[Opening DATA LISTING section]
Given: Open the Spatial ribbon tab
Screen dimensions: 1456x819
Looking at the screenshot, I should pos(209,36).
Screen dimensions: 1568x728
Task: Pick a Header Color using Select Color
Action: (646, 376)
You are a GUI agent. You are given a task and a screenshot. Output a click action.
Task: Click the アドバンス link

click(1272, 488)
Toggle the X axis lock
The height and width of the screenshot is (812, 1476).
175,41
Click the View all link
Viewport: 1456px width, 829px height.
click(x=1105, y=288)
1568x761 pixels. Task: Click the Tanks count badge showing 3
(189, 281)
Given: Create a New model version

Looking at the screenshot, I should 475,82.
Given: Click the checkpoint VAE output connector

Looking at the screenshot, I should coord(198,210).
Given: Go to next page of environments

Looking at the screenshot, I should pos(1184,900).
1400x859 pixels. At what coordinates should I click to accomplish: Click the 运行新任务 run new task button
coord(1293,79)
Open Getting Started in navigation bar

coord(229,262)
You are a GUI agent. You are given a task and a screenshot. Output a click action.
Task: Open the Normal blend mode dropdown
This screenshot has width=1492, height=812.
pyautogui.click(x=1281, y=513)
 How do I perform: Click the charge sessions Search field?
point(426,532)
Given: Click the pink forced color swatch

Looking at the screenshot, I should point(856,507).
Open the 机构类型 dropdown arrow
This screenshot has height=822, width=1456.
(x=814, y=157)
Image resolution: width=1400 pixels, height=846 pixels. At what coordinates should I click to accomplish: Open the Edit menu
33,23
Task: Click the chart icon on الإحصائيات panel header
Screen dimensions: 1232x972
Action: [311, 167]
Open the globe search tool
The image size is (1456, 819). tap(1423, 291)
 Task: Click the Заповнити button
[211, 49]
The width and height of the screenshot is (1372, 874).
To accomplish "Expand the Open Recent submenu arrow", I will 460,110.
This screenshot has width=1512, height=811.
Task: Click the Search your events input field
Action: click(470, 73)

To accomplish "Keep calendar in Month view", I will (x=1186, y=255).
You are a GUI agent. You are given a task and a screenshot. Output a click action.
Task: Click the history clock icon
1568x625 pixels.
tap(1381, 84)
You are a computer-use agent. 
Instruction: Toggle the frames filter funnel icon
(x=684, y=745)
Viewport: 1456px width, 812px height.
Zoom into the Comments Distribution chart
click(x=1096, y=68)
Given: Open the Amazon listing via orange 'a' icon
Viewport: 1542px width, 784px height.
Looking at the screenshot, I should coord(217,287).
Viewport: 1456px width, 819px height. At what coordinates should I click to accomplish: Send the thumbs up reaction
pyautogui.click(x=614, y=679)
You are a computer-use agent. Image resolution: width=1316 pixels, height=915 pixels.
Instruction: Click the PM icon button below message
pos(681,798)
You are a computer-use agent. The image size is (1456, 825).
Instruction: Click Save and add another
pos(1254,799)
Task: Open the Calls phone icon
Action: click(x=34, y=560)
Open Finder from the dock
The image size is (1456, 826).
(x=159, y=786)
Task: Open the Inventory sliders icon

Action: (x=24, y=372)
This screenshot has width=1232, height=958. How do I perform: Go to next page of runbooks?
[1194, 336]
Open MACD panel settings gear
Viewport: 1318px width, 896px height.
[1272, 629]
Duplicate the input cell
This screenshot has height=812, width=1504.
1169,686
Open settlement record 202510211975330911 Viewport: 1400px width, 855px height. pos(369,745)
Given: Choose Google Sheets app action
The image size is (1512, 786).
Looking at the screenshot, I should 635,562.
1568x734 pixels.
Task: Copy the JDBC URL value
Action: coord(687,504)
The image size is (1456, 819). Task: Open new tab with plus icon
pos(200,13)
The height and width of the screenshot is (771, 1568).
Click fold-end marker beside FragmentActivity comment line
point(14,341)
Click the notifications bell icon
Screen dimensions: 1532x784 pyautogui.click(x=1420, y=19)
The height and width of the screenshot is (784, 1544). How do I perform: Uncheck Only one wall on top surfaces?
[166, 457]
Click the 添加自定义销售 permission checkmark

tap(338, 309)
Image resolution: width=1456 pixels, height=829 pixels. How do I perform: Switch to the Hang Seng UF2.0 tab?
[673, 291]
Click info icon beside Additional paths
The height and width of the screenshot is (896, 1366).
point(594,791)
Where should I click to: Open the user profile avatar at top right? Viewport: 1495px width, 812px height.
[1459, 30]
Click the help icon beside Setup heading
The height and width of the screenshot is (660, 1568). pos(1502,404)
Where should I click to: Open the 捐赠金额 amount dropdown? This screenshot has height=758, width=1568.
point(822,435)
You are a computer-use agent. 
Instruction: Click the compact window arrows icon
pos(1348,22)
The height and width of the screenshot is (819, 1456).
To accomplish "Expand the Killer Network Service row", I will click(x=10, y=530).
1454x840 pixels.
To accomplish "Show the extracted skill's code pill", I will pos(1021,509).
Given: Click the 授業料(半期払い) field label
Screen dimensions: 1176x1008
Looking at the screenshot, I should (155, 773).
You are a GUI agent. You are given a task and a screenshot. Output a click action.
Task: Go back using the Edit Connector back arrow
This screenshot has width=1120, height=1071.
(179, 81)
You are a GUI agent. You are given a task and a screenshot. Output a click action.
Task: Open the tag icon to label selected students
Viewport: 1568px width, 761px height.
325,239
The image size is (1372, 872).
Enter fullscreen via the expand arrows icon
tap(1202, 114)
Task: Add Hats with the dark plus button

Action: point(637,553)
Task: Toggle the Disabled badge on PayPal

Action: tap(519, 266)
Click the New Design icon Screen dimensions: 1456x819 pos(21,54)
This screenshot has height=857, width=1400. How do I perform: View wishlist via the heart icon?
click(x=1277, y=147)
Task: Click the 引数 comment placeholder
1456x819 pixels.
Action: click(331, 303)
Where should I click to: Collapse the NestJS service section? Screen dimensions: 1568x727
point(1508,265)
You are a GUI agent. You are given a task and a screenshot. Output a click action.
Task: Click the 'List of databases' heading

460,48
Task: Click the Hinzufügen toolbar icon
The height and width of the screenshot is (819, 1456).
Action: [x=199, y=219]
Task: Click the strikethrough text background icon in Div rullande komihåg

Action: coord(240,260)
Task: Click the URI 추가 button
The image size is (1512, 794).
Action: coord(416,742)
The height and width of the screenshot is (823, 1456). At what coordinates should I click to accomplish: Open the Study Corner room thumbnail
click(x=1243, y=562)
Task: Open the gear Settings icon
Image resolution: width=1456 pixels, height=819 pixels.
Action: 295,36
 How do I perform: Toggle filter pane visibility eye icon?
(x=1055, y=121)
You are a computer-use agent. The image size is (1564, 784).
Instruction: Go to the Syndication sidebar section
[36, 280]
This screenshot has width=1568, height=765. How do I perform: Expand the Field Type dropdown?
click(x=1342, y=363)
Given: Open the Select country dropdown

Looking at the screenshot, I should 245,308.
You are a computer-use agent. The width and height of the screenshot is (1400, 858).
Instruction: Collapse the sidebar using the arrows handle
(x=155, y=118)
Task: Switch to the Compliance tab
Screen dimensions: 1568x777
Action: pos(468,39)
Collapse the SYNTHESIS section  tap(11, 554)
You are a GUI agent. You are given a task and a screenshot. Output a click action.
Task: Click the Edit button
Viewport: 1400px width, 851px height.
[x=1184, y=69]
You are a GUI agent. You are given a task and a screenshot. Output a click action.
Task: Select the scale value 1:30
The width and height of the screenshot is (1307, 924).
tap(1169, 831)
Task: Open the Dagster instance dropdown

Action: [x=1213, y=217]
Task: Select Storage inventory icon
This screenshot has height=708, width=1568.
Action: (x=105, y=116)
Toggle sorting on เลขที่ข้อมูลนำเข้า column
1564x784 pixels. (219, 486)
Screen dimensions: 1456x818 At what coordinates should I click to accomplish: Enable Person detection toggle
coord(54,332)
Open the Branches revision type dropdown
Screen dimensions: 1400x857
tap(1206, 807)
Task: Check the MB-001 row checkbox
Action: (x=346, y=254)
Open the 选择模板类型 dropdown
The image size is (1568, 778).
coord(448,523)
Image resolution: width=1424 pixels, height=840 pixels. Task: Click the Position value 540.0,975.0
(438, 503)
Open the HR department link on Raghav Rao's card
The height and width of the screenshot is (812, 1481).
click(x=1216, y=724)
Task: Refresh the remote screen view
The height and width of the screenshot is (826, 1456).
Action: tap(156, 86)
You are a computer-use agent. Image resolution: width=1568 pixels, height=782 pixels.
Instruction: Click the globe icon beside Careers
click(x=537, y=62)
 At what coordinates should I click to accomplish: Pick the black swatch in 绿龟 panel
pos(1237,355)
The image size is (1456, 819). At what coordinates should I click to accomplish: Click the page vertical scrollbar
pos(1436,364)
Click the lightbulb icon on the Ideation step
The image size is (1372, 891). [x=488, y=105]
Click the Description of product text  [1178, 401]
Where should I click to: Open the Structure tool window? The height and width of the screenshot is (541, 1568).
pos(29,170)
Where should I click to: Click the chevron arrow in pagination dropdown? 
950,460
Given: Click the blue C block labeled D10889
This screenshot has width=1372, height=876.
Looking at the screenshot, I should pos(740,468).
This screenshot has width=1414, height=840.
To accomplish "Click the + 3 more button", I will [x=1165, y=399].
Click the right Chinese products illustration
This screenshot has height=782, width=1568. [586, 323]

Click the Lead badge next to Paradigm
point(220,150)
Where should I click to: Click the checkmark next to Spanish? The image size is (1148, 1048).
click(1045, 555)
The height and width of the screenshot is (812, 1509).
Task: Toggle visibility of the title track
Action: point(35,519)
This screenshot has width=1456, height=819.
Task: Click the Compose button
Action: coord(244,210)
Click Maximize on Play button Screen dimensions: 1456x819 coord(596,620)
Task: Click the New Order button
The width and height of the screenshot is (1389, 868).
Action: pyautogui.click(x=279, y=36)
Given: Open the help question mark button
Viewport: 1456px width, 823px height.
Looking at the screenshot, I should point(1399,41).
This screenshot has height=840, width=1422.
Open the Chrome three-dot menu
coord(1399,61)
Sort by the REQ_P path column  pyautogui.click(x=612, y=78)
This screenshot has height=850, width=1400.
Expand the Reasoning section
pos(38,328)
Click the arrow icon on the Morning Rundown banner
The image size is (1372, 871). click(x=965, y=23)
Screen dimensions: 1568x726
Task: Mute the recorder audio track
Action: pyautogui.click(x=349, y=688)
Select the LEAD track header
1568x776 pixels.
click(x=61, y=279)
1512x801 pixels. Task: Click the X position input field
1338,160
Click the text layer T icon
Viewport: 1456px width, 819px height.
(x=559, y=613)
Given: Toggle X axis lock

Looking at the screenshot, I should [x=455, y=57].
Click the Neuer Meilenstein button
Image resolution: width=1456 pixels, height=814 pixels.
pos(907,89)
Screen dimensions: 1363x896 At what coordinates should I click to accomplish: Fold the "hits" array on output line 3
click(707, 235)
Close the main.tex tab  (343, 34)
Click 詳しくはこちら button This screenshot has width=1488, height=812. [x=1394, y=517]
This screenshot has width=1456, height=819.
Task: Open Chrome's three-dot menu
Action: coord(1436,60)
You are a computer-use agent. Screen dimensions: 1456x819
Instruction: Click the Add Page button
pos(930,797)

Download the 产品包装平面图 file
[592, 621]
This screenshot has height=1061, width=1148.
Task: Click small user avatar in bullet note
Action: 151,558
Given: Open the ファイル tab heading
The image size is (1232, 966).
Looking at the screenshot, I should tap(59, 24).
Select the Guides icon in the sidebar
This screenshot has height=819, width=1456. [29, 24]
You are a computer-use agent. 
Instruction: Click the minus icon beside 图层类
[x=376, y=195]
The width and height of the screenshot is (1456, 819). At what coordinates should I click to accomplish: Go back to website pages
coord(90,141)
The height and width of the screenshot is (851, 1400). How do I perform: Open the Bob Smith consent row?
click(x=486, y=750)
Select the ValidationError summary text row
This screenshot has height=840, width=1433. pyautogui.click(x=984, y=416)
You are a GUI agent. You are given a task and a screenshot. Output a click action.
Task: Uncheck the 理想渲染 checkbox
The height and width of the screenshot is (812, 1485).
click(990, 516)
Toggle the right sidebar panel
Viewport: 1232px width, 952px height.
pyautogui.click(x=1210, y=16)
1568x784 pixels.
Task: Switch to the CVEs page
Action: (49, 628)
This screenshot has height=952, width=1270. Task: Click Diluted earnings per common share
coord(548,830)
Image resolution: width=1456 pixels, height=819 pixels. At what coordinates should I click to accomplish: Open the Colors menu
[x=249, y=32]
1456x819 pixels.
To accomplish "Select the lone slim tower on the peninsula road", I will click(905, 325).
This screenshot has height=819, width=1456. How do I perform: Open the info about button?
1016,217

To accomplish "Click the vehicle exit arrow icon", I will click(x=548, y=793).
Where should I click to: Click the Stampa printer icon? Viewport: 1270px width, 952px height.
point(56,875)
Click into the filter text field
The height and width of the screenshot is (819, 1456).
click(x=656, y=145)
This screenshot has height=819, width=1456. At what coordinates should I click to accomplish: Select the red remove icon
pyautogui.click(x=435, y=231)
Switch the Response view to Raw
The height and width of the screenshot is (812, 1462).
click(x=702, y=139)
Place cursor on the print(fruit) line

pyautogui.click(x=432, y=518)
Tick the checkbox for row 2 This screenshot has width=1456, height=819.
[Closing DATA LISTING section]
• **AIM OF THE TASK**: Look through the data above. Each line containing the word "computer" needs to be copied.

• **EXERCISE OUTPUT**:
You are a computer-use agent. 
You are a computer-use agent. Image resolution: width=1316 pixels, height=915 pixels.
You are a computer-use agent. The image size is (1456, 825).
You are a computer-use agent. 
You are a computer-use agent. The image size is (1564, 784).
You are a computer-use agent. The width and height of the screenshot is (1400, 858).
You are a computer-use agent. Image resolution: width=1568 pixels, height=782 pixels.
You are a computer-use agent. Screen dimensions: 1456x819
You are a computer-use agent. 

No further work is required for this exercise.